*EXTRAIT À LIRE:*
▼
Fenêtre sur Gênes (10) : faut-il déboulonner Colomb ?

Depuis Gênes, en Italie, l’artiste français Simon Clavière-Schiele nous raconte chaque semaine le quotidien des habitants de la capitale ligure. Alors que, un peu partout dans le monde, des statues à l’effigie de Christophe Colomb sont abattues, ce n’est pas le cas dans sa ville natale et, pour tenter de le comprendre, Simon Clavière-Schiele est allé prendre le pouls du quartier populaire de la Maddelena de Gênes, par ailleurs haut lieu de prostitution. 

Quand on arrive à Gênes par l’élégante gare de Principe, on tombe tout de suite nez à nez avec une grande statue représentant le plus illustre des Génois, Christophe Colomb. Un monument érigé à la gloire du navigateur en 1862 qui n’est pas, il faut bien l’avouer, l’œuvre la plus intéressante de la ville. La maison du navigateur qui se situe plus loin, à la limite entre la vieille ville et les quartiers modernes, est, elle, en revanche, tout à fait gracieuse et singulière. Logiquement ici, beaucoup de lieux, de bâtiments et d’institutions portent son nom et, à l’heure où j’écris et où, dans plusieurs villes du monde, les statues à son effigie ont été abattues ou vandalisées, aucune action ou même dégradation n’est à signaler dans la ville.

Pourtant, Gênes compte une communauté sud-américaine importante, composée majoritairement d’Équatoriens. On entend même dire parfois qu’elle est la « ville équatorienne » la plus peuplée après Quito, ce qui est bien évidemment largement exagéré. Une communauté colombienne est également présente dans la ville, avec ses bars et ses épiceries où se retrouvent le soir après le travail des Sud-Américains pour discuter autour d’une bière mais également des travailleuses d’un autre genre, notamment dans les ruelles du quartier (rouge) de la Maddalena où ces dernières vendent leurs charmes et où fleurissent ces échoppes.
▲
(Enregistrements issus d'une source de données)
▼
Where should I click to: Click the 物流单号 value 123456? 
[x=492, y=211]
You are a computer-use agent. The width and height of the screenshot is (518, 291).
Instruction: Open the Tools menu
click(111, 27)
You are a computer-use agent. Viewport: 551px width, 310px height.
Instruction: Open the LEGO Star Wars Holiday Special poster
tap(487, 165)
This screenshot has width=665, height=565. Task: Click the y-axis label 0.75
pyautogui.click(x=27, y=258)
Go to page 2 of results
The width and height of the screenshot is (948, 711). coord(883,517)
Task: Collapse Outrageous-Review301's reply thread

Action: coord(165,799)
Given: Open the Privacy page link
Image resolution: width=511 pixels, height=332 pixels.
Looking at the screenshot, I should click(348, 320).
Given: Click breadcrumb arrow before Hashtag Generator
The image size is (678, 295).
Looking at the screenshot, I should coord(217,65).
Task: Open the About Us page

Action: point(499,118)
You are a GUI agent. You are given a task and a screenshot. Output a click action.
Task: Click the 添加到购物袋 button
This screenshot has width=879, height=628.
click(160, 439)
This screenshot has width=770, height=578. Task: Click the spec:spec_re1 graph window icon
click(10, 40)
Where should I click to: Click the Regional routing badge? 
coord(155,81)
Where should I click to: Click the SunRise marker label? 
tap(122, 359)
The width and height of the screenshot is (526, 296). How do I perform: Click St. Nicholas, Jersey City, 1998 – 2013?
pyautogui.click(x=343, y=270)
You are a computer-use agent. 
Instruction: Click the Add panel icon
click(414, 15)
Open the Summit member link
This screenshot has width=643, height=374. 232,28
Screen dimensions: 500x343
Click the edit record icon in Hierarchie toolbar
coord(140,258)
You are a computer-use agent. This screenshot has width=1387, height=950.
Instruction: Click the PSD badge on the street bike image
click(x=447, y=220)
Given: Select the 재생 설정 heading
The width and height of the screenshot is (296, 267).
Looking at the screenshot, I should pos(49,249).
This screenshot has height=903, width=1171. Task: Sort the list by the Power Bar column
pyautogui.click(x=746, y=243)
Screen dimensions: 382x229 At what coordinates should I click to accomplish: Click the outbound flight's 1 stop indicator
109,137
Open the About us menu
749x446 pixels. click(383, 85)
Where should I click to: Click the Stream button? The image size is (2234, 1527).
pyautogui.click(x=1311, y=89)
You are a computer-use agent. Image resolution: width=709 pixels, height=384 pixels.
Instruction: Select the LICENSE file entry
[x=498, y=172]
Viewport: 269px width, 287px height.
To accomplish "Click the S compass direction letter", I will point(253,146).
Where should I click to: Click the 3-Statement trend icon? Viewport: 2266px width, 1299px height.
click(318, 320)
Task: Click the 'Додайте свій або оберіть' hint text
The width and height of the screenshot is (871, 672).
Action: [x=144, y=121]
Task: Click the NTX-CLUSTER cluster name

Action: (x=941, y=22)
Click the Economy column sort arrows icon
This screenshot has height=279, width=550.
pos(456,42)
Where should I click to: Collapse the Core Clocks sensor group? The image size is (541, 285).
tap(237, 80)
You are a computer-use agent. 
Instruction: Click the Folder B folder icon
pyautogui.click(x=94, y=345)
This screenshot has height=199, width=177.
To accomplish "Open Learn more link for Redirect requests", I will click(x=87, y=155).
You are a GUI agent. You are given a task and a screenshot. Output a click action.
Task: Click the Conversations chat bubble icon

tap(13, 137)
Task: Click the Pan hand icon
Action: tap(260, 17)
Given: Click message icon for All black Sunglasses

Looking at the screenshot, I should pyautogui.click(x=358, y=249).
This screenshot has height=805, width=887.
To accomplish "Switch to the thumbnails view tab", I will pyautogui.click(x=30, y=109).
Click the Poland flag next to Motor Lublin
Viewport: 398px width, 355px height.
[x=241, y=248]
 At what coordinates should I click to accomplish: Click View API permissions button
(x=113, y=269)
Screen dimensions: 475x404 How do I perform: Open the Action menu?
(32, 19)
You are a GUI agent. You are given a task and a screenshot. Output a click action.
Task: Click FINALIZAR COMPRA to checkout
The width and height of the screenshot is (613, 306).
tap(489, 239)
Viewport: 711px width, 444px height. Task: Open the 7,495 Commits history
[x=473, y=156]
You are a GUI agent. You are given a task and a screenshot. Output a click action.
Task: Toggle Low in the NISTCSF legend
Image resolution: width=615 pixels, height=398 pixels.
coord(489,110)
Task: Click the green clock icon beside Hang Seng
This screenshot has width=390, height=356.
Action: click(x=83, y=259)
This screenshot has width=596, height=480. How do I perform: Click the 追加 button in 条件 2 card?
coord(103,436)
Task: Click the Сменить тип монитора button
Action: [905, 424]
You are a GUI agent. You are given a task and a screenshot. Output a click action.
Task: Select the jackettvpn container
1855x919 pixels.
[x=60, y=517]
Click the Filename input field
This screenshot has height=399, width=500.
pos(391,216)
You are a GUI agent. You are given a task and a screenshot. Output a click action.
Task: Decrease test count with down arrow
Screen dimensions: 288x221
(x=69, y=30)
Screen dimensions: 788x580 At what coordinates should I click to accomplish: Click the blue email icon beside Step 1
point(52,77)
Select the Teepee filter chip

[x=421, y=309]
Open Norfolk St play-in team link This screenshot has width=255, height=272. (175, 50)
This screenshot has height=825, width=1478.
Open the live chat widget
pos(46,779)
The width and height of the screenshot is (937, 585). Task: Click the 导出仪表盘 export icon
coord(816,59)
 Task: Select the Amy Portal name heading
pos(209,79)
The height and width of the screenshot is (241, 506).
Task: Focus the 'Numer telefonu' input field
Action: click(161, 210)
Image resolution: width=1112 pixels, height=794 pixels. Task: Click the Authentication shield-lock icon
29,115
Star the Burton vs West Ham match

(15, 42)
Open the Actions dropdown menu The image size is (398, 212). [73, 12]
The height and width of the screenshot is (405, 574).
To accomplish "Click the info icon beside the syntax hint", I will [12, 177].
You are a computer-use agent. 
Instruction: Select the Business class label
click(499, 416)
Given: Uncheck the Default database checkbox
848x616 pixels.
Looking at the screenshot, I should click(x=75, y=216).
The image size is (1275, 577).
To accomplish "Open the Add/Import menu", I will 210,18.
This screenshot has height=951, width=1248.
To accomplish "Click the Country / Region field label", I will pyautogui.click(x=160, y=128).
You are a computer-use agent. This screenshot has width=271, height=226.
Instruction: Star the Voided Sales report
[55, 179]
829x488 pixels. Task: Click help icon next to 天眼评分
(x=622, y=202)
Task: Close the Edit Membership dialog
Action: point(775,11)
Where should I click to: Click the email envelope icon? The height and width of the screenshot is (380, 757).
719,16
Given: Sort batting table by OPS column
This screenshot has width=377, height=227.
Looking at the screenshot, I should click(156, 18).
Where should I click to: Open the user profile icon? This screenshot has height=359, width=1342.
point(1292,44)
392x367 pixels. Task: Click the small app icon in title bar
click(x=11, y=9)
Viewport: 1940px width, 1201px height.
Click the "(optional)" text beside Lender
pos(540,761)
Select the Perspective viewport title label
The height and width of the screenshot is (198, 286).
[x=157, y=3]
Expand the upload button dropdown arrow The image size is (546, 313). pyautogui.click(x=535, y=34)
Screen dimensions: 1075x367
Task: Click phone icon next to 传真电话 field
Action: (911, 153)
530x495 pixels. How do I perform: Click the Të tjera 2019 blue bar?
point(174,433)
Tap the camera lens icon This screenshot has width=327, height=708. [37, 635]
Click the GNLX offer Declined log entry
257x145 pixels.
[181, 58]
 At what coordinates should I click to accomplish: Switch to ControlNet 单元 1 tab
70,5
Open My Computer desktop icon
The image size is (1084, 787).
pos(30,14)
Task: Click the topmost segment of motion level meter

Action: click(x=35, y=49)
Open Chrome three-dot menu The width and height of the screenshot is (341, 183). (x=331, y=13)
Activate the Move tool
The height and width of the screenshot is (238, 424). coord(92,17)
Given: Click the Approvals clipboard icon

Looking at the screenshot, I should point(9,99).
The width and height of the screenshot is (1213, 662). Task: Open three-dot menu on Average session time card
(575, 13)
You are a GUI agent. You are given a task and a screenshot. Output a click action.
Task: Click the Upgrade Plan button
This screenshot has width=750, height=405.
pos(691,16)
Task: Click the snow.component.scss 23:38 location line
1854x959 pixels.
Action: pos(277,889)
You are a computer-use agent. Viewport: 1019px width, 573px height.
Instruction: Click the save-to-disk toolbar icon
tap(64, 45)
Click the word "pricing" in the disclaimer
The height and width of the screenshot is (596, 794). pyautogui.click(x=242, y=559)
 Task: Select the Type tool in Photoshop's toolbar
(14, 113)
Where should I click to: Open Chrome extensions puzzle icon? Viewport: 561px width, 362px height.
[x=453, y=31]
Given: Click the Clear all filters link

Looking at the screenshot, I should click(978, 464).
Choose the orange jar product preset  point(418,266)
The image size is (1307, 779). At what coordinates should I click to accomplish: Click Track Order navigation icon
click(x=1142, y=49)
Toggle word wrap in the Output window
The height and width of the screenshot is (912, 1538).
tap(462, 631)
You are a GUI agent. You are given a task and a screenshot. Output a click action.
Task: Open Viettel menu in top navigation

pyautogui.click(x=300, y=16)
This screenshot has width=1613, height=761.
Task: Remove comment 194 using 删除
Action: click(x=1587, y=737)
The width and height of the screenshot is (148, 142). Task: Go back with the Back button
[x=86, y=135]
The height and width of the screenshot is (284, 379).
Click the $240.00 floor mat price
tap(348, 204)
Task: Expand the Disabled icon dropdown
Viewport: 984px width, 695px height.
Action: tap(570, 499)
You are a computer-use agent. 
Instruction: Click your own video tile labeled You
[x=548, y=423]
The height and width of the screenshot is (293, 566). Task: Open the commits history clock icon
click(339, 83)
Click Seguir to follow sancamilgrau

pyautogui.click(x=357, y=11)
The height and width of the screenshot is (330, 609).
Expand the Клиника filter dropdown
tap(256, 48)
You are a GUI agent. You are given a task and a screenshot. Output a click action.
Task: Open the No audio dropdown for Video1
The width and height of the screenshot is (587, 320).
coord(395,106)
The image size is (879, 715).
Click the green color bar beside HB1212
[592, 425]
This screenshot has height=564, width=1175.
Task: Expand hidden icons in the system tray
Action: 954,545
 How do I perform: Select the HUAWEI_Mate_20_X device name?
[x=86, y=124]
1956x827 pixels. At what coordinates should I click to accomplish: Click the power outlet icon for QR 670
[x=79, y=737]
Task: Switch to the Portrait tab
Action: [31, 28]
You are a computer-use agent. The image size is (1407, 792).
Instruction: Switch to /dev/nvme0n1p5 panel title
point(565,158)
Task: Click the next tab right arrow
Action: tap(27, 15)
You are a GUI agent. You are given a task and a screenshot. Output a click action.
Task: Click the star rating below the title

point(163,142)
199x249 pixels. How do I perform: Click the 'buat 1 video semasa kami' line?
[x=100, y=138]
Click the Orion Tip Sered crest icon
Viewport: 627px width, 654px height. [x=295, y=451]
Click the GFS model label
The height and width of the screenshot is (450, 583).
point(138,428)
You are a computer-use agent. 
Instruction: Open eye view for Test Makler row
▲
*CE QU'IL FAUT FAIRE:*
[1] Répondez à ces questions sur le texte sur Gênes.
(a) En quelle année la statue de Christophe Colomb située près de la gare de Principe a-t-elle été érigée ?
(b) De quelle nationalité sont majoritairement les membres de la communauté sud-américaine de Gênes ?
(c) Quelle ville serait plus peuplée que Gênes en tant que « ville équatorienne », selon ce qu'on entend parfois dire ?
[2] Rédigez la suite du texte sur Gênes à partir de sa dernière phrase.

*RÉPONSES PAR CONSIGNE:*
[1]
(a) En 1862.
(b) Ils sont majoritairement équatoriens.
(c) Quito.

[2]
Ici comme ailleurs, les événements qui secouent l’Amérique depuis le meurtre de George Floyd font bien évidemment partie des discussions. Ce n’est donc peut-être pas un hasard si, le 11 juin dernier, une Colombienne en état d’ébriété et soumise à un contrôle d’identité a décidé de s’y soustraire et de filmer les carabiniers mobilisés dans le cadre de cette opération à la Maddalena. Geste provocateur ou préventif, réflexe de protection ou opportunisme ? Difficile à dire. Comprenant que l’alcool et le climat de rébellion avait échauffé les esprits, les forces de l’ordre ont néanmoins décidé d’arrêter la jeune femme de 26 ans et de lui notifier une mesure d’éloignement du centre historique de la ville. En clair, une interdiction d’exercer dans cette partie de la ville qui, depuis des siècles, est considérée une zone franche où la prostitution est tolérée.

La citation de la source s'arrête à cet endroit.